ABSTRACT

In this and the following chapter we aim to elaborate on the cultural change programme according to the model of study presented in Chapter 4. The structure of the two chapters will thus largely describe various steps in the cultural change dynamic in order to, at least loosely, describe the emergence and formulation of the ideas and frameworks of those managers initiating the cultural programme as a planned change. We thus investigate how the managers (and others) perceived the situation prior to the conception and initiatives of the cultural change programme, what (if anything) management wanted to achieve by initiating such work, and how they worked with issues of design, implementation and interaction with the rest of the company. We also aim to show how the programme was received by those supposedly targeted by it as well as whether the programme may have resulted in any significant imprints on the organization. In the story below the design and implementation will be covered to a larger extent than the other aspects of the process, since we will return more frequently and extensively to the latter in the thematic chapters following the account of the trajectory.
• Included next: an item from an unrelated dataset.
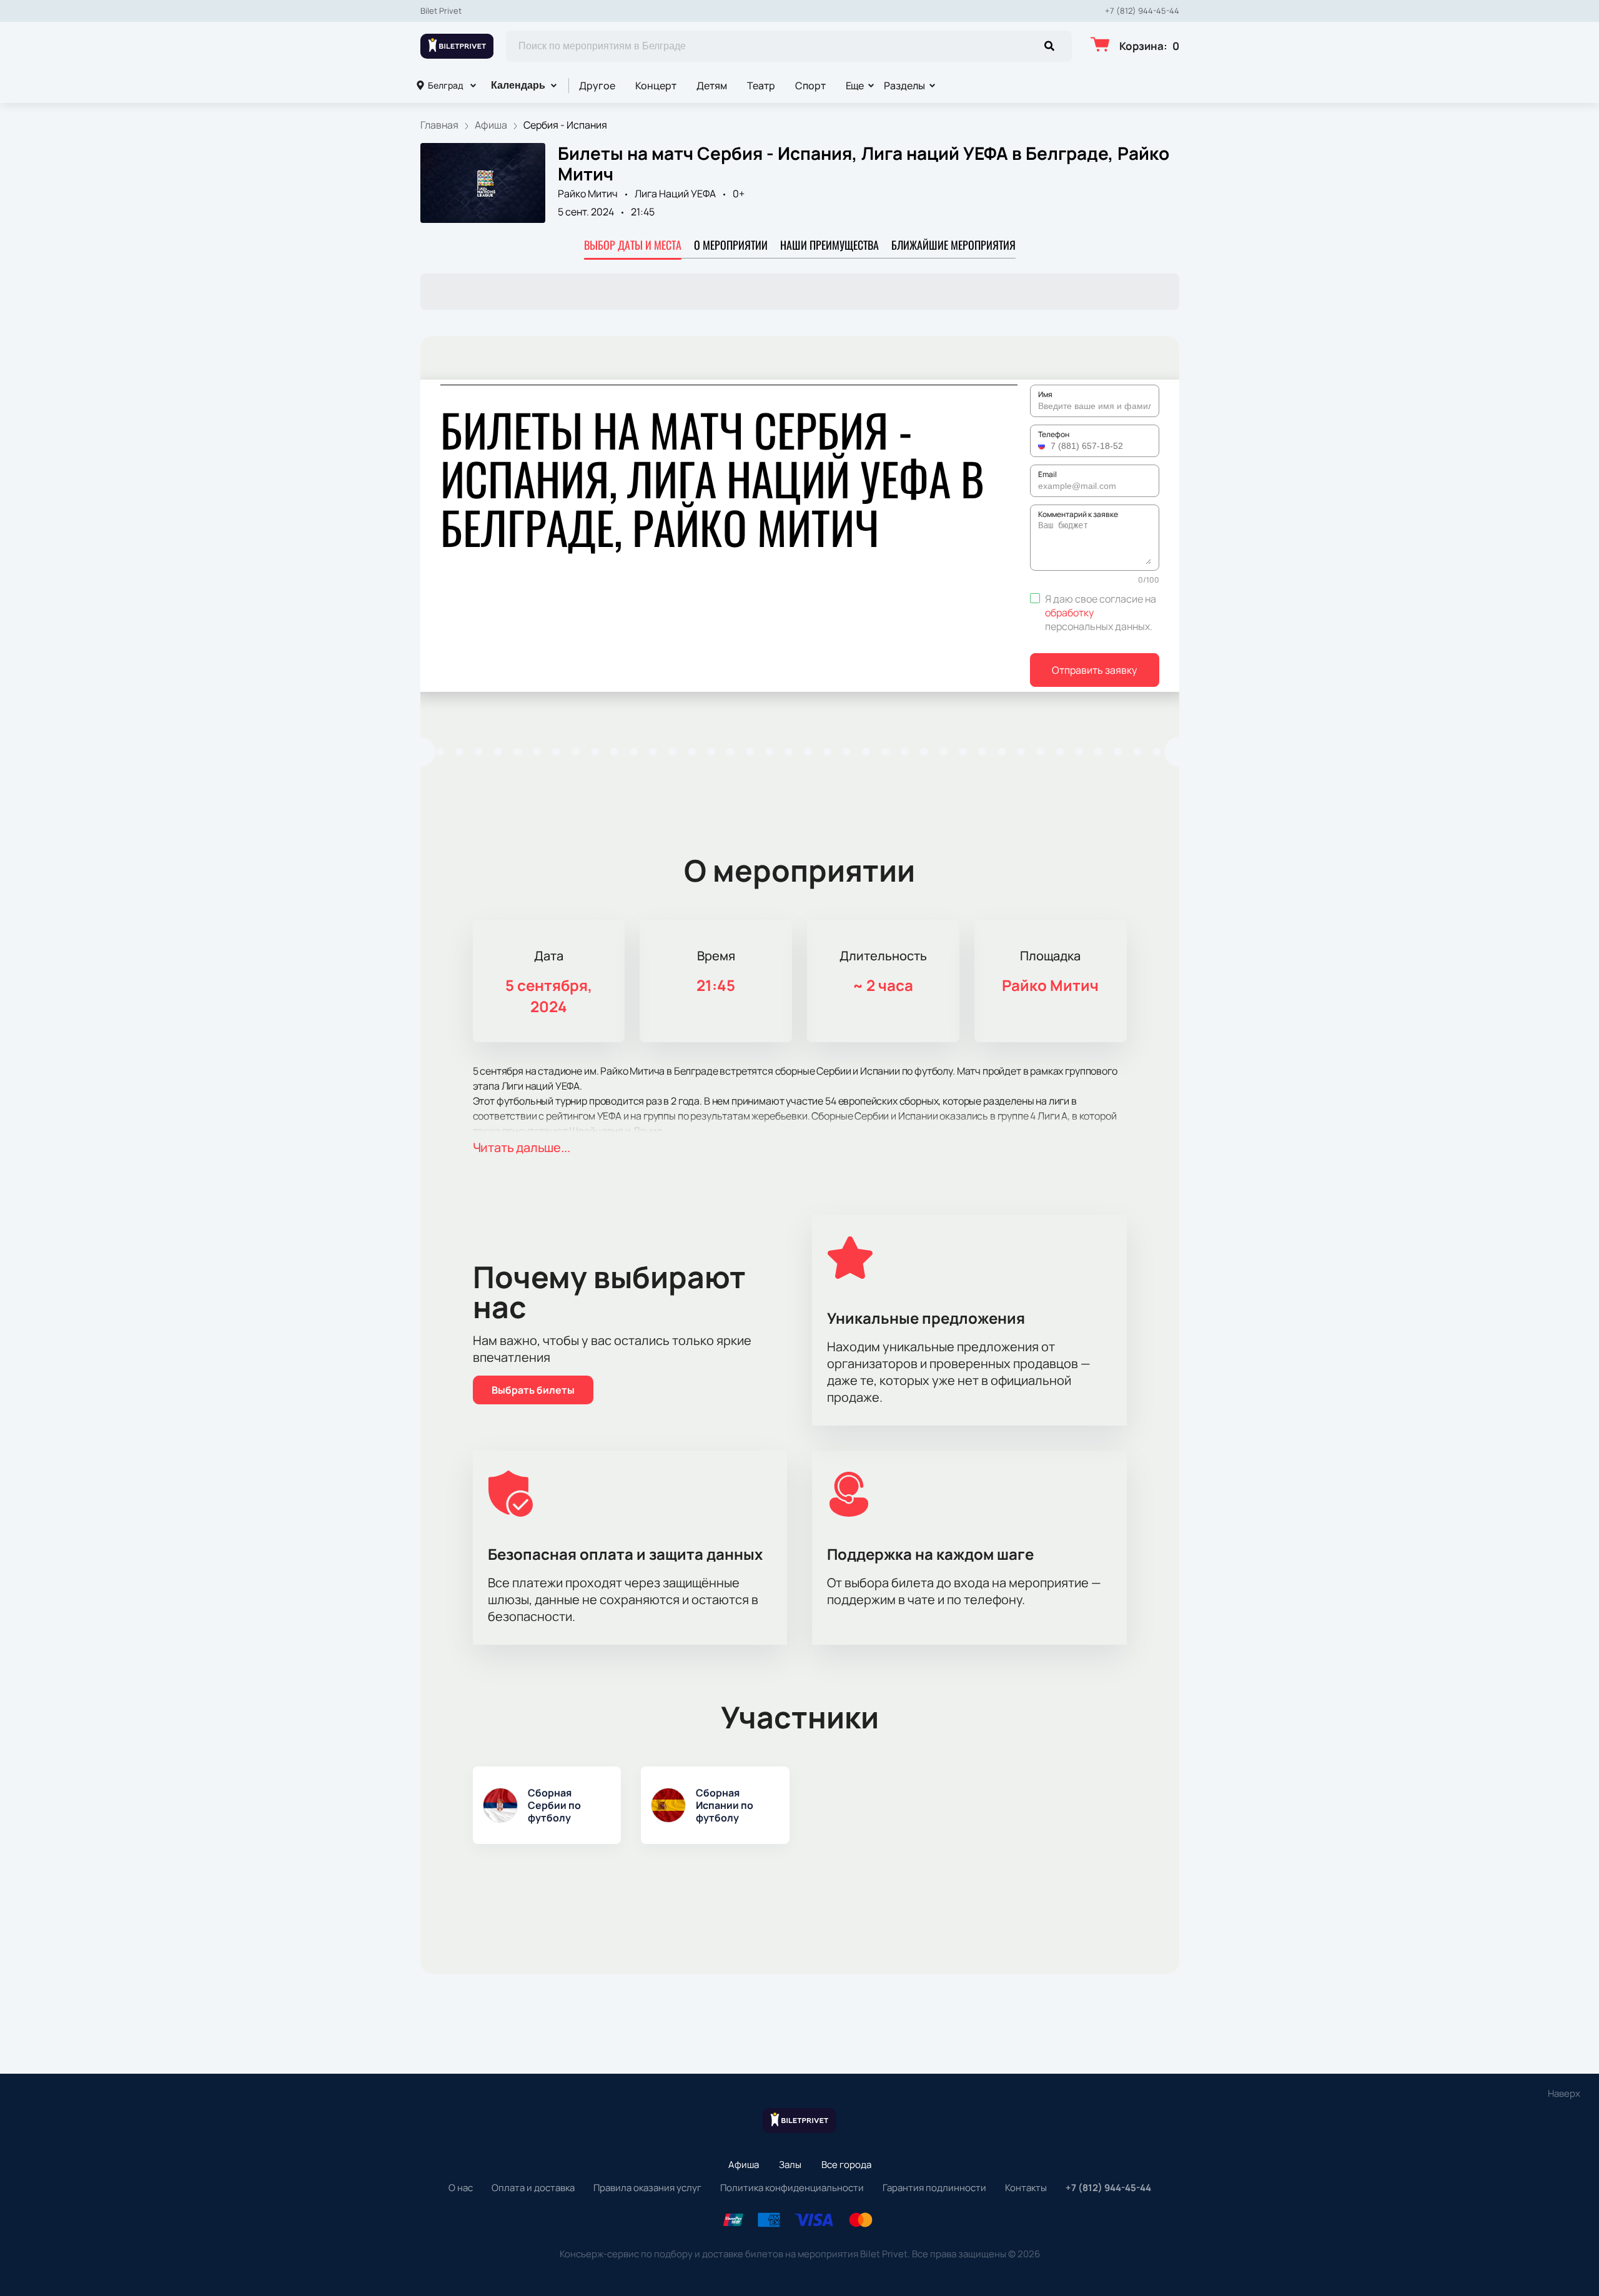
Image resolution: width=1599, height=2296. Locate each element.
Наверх (1564, 2093)
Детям (711, 85)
The two chapters are thus organized in the following sections, following our model for investigations:

• I Background; • II Objectives: strategy formulation; • III Design; • IV Implementation and interaction; • V Reception and interpretation – immediate responses and thoughts about the

messages and the process; • VI Results and outcomes – more long-term responses (change of values/

practices, picking up new concepts, observing changes that may be related to the cultural programme).